Estou, como milhões de portugueses e portuguesas, num bunker a cumprir a quarentena. Faço-o por mim, pelo meu filho, pelo meu pai, por nós. Recebi o briefing de forma clara – não sair para que não haja contaminação sem controlo que conduza à ruptura do já fragilizado SNS. Abriguei-me e esperei. Acima de tudo, confiei. Confiei na OMS, na DGS, no PR, no PM, numa série de siglas, e em mim. Abriguei-me e esperei.

Comigo estão milhões nos bunkers da pandemia. Organizados, solidários, a aguentarmo- nos, crentes no sucesso do esforço colectivo. E ele aí está – o tal planalto, conquistado como se fosse o derradeiro lugar na terra. E mesmo depois da conquista, sabemos que não chega. Mantemo-nos no bunker, em ordem, abrigados e expectantes.

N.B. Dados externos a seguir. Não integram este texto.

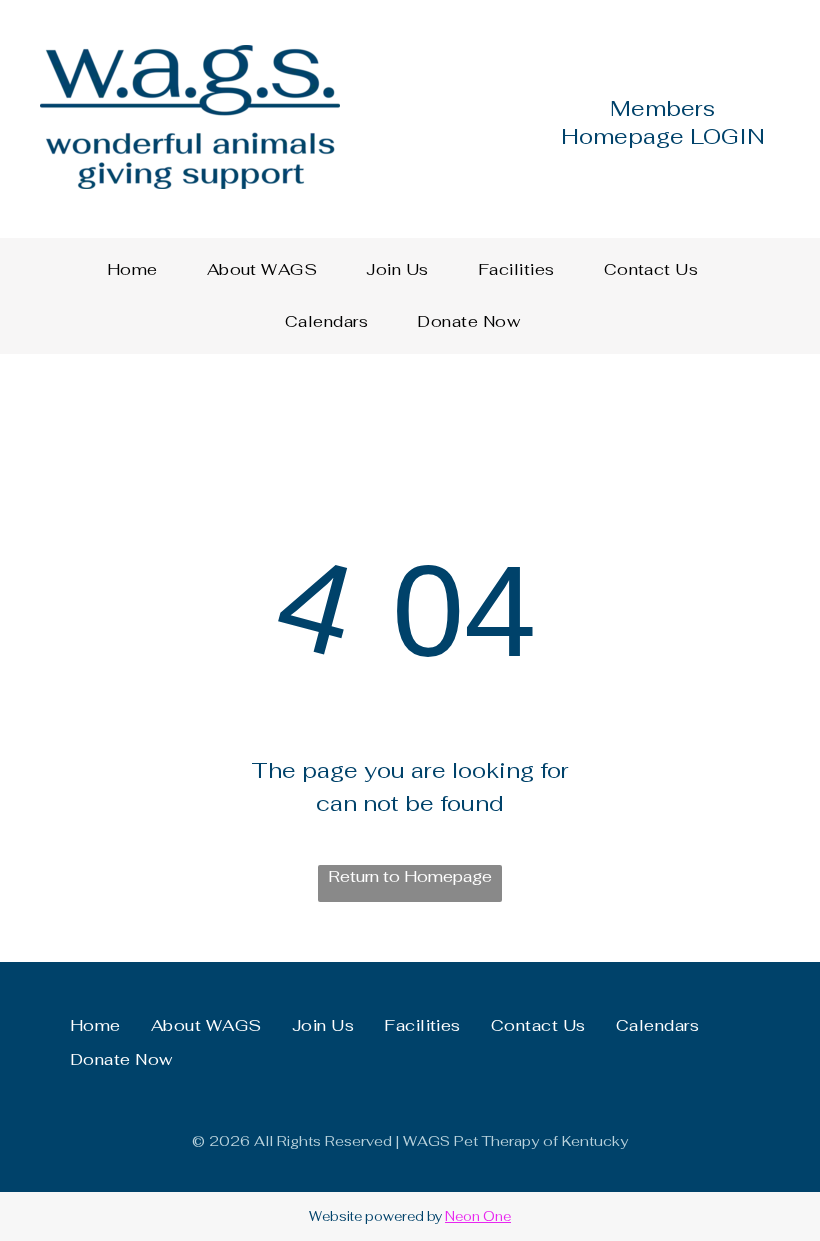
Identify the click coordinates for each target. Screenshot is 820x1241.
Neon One (478, 1216)
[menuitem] (140, 270)
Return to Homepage (410, 876)
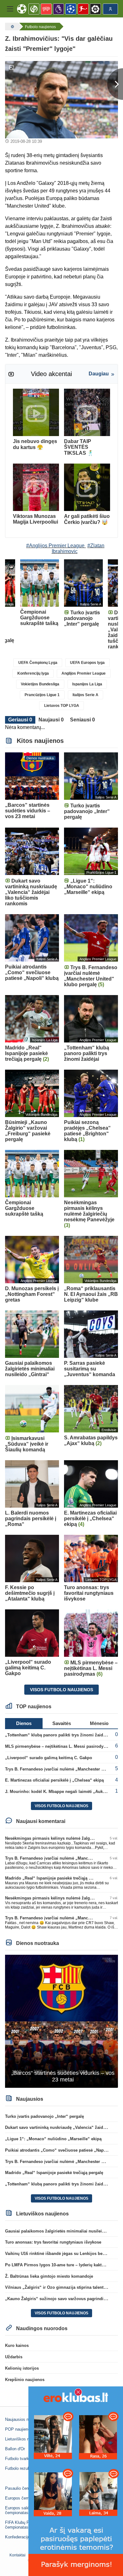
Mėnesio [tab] (99, 1723)
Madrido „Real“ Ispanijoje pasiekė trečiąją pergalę (54, 1878)
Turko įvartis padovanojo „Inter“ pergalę (44, 2116)
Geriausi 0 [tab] (20, 719)
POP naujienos (18, 2429)
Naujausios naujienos (24, 2419)
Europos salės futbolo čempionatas (25, 2510)
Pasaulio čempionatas (25, 2488)
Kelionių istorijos (22, 2368)
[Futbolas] (11, 26)
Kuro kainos (17, 2345)
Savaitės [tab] (61, 1723)
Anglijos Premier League (84, 673)
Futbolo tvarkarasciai (24, 2458)
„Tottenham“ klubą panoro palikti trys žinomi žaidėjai (57, 1735)
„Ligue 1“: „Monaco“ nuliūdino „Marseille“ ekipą (53, 2138)
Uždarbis (13, 2356)
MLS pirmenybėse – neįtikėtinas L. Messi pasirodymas (58, 1746)
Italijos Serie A (85, 695)
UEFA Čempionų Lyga (37, 662)
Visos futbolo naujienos (61, 1689)
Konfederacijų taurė (22, 2537)
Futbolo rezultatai (21, 2468)
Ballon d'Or (15, 2448)
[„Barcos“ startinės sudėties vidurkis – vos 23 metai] (61, 2020)
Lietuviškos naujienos (24, 2439)
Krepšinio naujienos (24, 2379)
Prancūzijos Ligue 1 (42, 695)
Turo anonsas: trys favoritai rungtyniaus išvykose (53, 2242)
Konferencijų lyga (33, 673)
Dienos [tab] (24, 1723)
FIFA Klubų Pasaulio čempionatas (23, 2525)
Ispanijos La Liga (87, 684)
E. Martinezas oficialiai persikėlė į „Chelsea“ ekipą (54, 1780)
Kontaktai (17, 2555)
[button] (10, 9)
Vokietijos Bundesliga (40, 684)
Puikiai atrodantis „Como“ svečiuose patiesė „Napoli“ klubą (64, 2150)
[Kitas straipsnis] (115, 84)
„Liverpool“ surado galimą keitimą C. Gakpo (48, 1757)
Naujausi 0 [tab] (51, 719)
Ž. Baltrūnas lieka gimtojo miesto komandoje (49, 2276)
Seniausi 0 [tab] (82, 719)
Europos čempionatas (25, 2498)
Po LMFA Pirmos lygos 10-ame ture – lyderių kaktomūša (60, 2265)
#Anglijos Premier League (55, 545)
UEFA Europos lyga (87, 662)
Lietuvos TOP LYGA (61, 705)
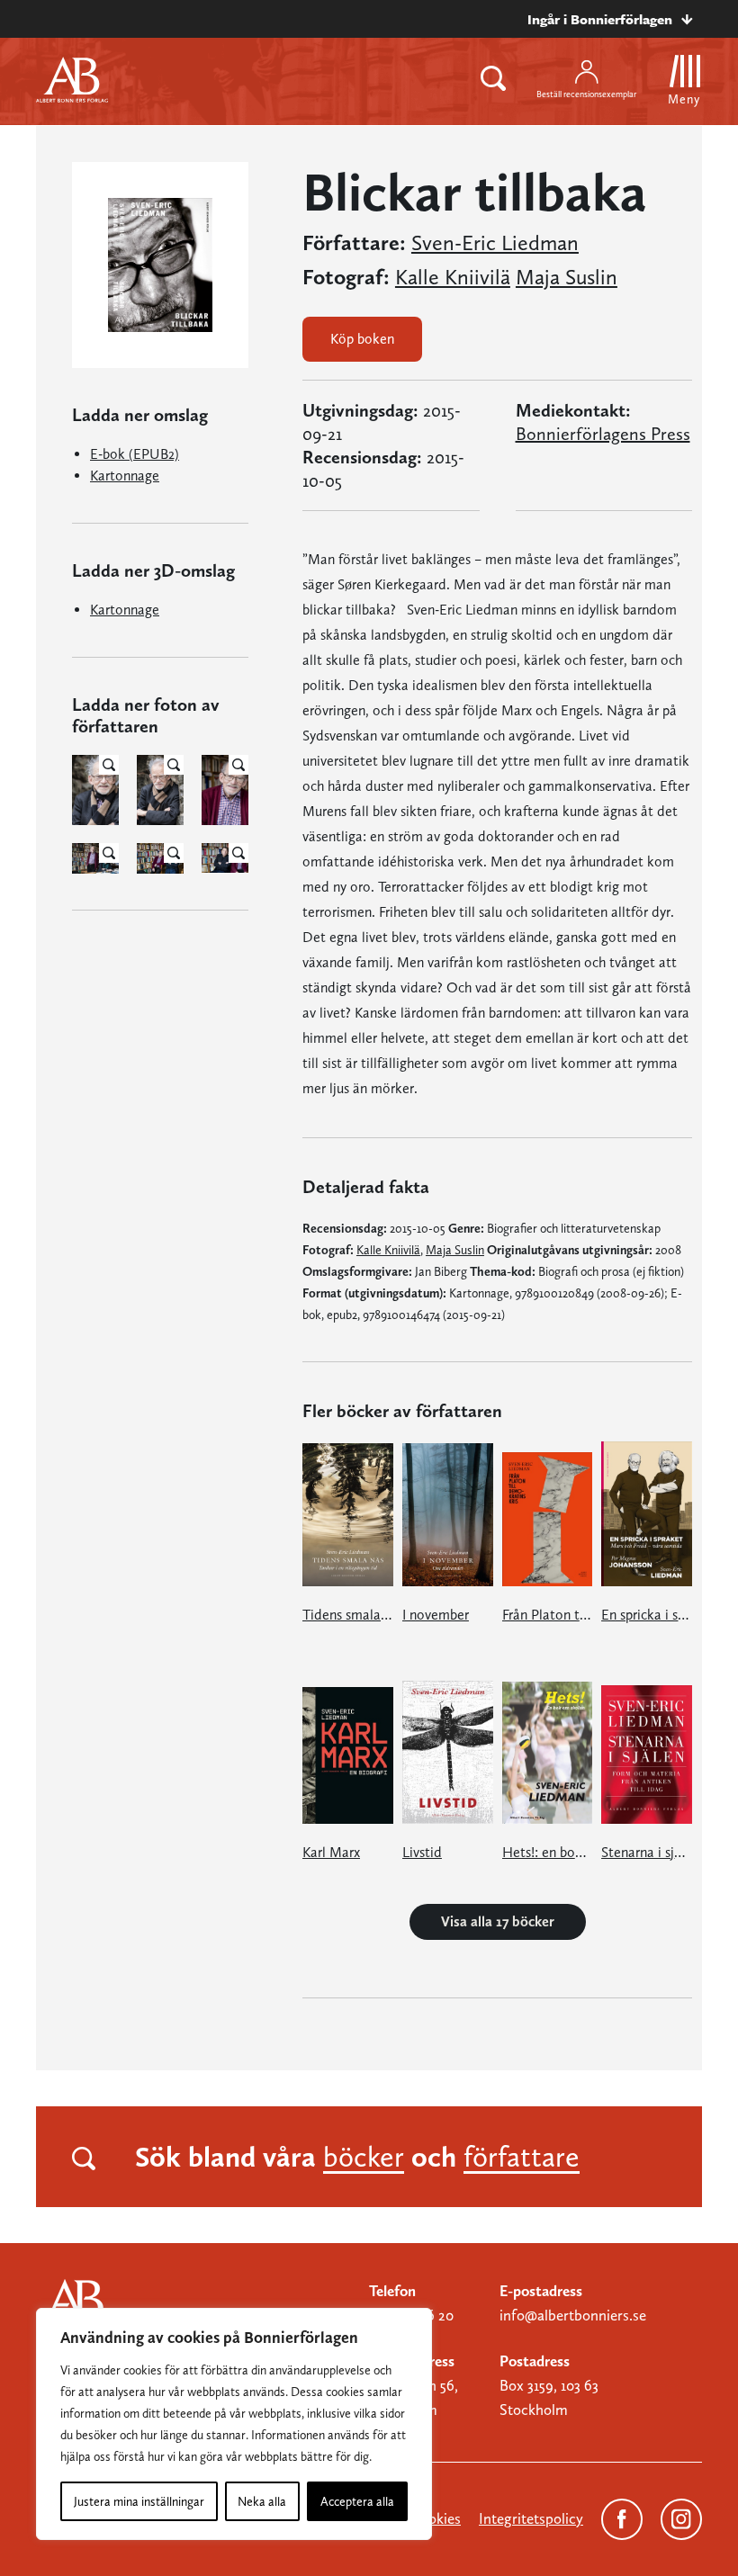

Eis que vem o Ministro das Finanças largar a bomba para dentro do bunker. O que aí vem é uma desgraça. É a pior das desgraças jamais sentida. A tragédia e o horror anunciam-se na queda do PIB.

É verdade. Se a crise já era esperada, acentuou-se com o lastro que meses sem produção deixam a uma economia. É verdade, será a maior das crises para as gerações vivas. E agora, o que se faz com isto? É o fim?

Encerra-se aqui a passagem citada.